Not feeling well today again, sick, aching, breathless. I want to be back in Cornwall to see the beautiful ocean rolling greeny blue and jelly like into the distance. I want to go to St Ives to the galleries, but most of all I want to go home to my lovely cottage on the St Ives road.
Feels strange to feel homesick for a place I'd only lived in for 7 years where most of the inhabitants were unfriendly. Here I am in the Cotswolds, with beautiful scenery and honey coloured houses, working in some of the most magnificent properties owned by the National Trust, and all I want to do is go home.
I think it would ease the pain of life to look out the window and see the cows in the field opposite trying to clamber into the front garden, to hear Sue next door hoovering at 8 am just before she went to work. Go into my back garden and see the sea and everyones coloured towels flapping in the sea breeze. To see my dear cats in the garden, my Rose Samson and Sabrina. Have my son come down for his holidays. Sit on the sticky Sennen sand and look for the mer-people who are supposed to sing there at sunset. A land of magic. Bereavement after bereavement - I don't know how much more I can take.

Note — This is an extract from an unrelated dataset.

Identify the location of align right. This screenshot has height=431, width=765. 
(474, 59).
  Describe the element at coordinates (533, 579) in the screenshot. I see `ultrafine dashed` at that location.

I spent all day writing yesterday which was a good day for me, and the sun is shining cold and bright today,
I have an interview next week for the Natural History Museum. We are buying a tiny weeny bungalow in a village on the borders of Oxfordshire and Warwickshire - we moved up to be nearer friends and family and so my husband could work - but I have no-one here now in this neck of the manicured woods, a few new friends that I hardly see and some old ones who live just as far away.